(INFORMATION begins)

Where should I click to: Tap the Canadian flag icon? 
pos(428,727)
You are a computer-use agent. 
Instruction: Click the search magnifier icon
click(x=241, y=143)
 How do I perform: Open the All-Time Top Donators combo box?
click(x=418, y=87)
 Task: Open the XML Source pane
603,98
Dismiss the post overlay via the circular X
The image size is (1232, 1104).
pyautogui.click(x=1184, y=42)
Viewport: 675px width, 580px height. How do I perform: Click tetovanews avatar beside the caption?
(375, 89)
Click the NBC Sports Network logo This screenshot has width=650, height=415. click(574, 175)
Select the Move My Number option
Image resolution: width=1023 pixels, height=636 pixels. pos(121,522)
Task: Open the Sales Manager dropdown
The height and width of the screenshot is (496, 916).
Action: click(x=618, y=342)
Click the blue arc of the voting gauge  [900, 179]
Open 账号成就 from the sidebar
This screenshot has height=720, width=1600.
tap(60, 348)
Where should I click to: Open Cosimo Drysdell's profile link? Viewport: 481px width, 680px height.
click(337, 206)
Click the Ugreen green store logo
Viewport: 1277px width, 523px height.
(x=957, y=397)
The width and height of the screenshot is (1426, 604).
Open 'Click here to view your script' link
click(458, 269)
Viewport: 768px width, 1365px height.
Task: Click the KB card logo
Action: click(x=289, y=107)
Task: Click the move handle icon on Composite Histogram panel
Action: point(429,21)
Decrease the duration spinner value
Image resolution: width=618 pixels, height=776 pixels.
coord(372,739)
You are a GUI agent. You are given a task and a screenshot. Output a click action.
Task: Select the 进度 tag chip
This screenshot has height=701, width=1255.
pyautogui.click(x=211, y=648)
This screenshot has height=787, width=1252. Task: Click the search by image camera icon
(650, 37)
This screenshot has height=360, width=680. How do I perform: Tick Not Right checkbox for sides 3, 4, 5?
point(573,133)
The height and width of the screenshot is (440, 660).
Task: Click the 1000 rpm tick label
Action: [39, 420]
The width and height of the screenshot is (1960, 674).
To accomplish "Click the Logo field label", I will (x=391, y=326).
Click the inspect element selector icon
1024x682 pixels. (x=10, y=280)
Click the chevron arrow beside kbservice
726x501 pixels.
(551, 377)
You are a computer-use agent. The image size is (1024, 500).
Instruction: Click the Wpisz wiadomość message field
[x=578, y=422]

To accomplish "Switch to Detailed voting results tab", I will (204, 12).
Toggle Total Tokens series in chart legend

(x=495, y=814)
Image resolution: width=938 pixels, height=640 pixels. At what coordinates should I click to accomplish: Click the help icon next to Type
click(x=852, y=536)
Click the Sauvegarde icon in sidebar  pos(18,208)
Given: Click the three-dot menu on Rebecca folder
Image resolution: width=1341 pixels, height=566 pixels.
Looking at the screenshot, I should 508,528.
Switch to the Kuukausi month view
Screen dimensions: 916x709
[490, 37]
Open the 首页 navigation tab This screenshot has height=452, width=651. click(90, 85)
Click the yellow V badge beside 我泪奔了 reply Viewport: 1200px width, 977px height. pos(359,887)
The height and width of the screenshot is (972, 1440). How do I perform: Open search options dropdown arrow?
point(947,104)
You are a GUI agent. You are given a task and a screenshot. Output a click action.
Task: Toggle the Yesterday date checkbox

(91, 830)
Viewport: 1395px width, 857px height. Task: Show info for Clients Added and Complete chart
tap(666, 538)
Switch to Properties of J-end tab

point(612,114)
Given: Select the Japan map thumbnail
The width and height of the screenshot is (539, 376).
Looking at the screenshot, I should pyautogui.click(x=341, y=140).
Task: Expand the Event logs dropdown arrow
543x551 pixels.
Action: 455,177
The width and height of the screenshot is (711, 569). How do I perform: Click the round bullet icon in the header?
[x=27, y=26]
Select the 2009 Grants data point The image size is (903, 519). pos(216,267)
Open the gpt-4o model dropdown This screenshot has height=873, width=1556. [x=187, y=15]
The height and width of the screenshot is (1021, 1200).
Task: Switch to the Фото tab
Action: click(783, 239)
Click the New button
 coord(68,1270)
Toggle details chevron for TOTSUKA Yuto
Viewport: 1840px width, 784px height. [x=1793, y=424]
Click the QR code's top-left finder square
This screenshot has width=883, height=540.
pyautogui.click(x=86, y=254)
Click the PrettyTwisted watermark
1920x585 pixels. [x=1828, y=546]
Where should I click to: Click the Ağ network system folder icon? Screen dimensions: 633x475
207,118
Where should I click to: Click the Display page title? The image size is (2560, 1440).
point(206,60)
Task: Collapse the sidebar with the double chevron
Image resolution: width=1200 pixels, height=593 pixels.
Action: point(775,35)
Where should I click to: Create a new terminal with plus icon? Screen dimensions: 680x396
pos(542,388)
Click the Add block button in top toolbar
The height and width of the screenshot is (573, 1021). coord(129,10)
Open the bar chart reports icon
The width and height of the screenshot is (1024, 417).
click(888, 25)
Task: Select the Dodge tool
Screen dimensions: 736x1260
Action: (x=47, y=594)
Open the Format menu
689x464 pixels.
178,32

(INFORMATION ends)

* YOUR INSTRUCTIONS
Go through the records and set every one down exactly.

* PROBLEM SOLUTION
Where should I click to: Tap the Canadian flag icon? 
pos(428,727)
You are a computer-use agent. 
Instruction: Click the search magnifier icon
click(x=241, y=143)
 How do I perform: Open the All-Time Top Donators combo box?
click(x=418, y=87)
 Task: Open the XML Source pane
603,98
Dismiss the post overlay via the circular X
The image size is (1232, 1104).
pyautogui.click(x=1184, y=42)
Viewport: 675px width, 580px height. How do I perform: Click tetovanews avatar beside the caption?
(375, 89)
Click the NBC Sports Network logo This screenshot has width=650, height=415. click(574, 175)
Select the Move My Number option
Image resolution: width=1023 pixels, height=636 pixels. pos(121,522)
Task: Open the Sales Manager dropdown
The height and width of the screenshot is (496, 916).
Action: click(x=618, y=342)
Click the blue arc of the voting gauge  [900, 179]
Open 账号成就 from the sidebar
This screenshot has height=720, width=1600.
tap(60, 348)
Where should I click to: Open Cosimo Drysdell's profile link? Viewport: 481px width, 680px height.
click(337, 206)
Click the Ugreen green store logo
Viewport: 1277px width, 523px height.
(x=957, y=397)
The width and height of the screenshot is (1426, 604).
Open 'Click here to view your script' link
click(458, 269)
Viewport: 768px width, 1365px height.
Task: Click the KB card logo
Action: click(x=289, y=107)
Task: Click the move handle icon on Composite Histogram panel
Action: point(429,21)
Decrease the duration spinner value
Image resolution: width=618 pixels, height=776 pixels.
coord(372,739)
You are a GUI agent. You are given a task and a screenshot. Output a click action.
Task: Select the 进度 tag chip
This screenshot has height=701, width=1255.
pyautogui.click(x=211, y=648)
This screenshot has height=787, width=1252. Task: Click the search by image camera icon
(650, 37)
This screenshot has height=360, width=680. How do I perform: Tick Not Right checkbox for sides 3, 4, 5?
point(573,133)
The height and width of the screenshot is (440, 660).
Task: Click the 1000 rpm tick label
Action: [39, 420]
The width and height of the screenshot is (1960, 674).
To accomplish "Click the Logo field label", I will (x=391, y=326).
Click the inspect element selector icon
1024x682 pixels. (x=10, y=280)
Click the chevron arrow beside kbservice
726x501 pixels.
(551, 377)
You are a computer-use agent. The image size is (1024, 500).
Instruction: Click the Wpisz wiadomość message field
[x=578, y=422]

To accomplish "Switch to Detailed voting results tab", I will (204, 12).
Toggle Total Tokens series in chart legend

(x=495, y=814)
Image resolution: width=938 pixels, height=640 pixels. At what coordinates should I click to accomplish: Click the help icon next to Type
click(x=852, y=536)
Click the Sauvegarde icon in sidebar  pos(18,208)
Given: Click the three-dot menu on Rebecca folder
Image resolution: width=1341 pixels, height=566 pixels.
Looking at the screenshot, I should 508,528.
Switch to the Kuukausi month view
Screen dimensions: 916x709
[490, 37]
Open the 首页 navigation tab This screenshot has height=452, width=651. click(90, 85)
Click the yellow V badge beside 我泪奔了 reply Viewport: 1200px width, 977px height. pos(359,887)
The height and width of the screenshot is (972, 1440). How do I perform: Open search options dropdown arrow?
point(947,104)
You are a GUI agent. You are given a task and a screenshot. Output a click action.
Task: Toggle the Yesterday date checkbox

(91, 830)
Viewport: 1395px width, 857px height. Task: Show info for Clients Added and Complete chart
tap(666, 538)
Switch to Properties of J-end tab

point(612,114)
Given: Select the Japan map thumbnail
The width and height of the screenshot is (539, 376).
Looking at the screenshot, I should pyautogui.click(x=341, y=140).
Task: Expand the Event logs dropdown arrow
543x551 pixels.
Action: 455,177
The width and height of the screenshot is (711, 569). How do I perform: Click the round bullet icon in the header?
[x=27, y=26]
Select the 2009 Grants data point The image size is (903, 519). pos(216,267)
Open the gpt-4o model dropdown This screenshot has height=873, width=1556. [x=187, y=15]
The height and width of the screenshot is (1021, 1200).
Task: Switch to the Фото tab
Action: click(783, 239)
Click the New button
 coord(68,1270)
Toggle details chevron for TOTSUKA Yuto
Viewport: 1840px width, 784px height. [x=1793, y=424]
Click the QR code's top-left finder square
This screenshot has width=883, height=540.
pyautogui.click(x=86, y=254)
Click the PrettyTwisted watermark
1920x585 pixels. [x=1828, y=546]
Where should I click to: Click the Ağ network system folder icon? Screen dimensions: 633x475
207,118
Where should I click to: Click the Display page title? The image size is (2560, 1440).
point(206,60)
Task: Collapse the sidebar with the double chevron
Image resolution: width=1200 pixels, height=593 pixels.
Action: point(775,35)
Where should I click to: Create a new terminal with plus icon? Screen dimensions: 680x396
pos(542,388)
Click the Add block button in top toolbar
The height and width of the screenshot is (573, 1021). coord(129,10)
Open the bar chart reports icon
The width and height of the screenshot is (1024, 417).
click(888, 25)
Task: Select the Dodge tool
Screen dimensions: 736x1260
Action: (x=47, y=594)
Open the Format menu
689x464 pixels.
178,32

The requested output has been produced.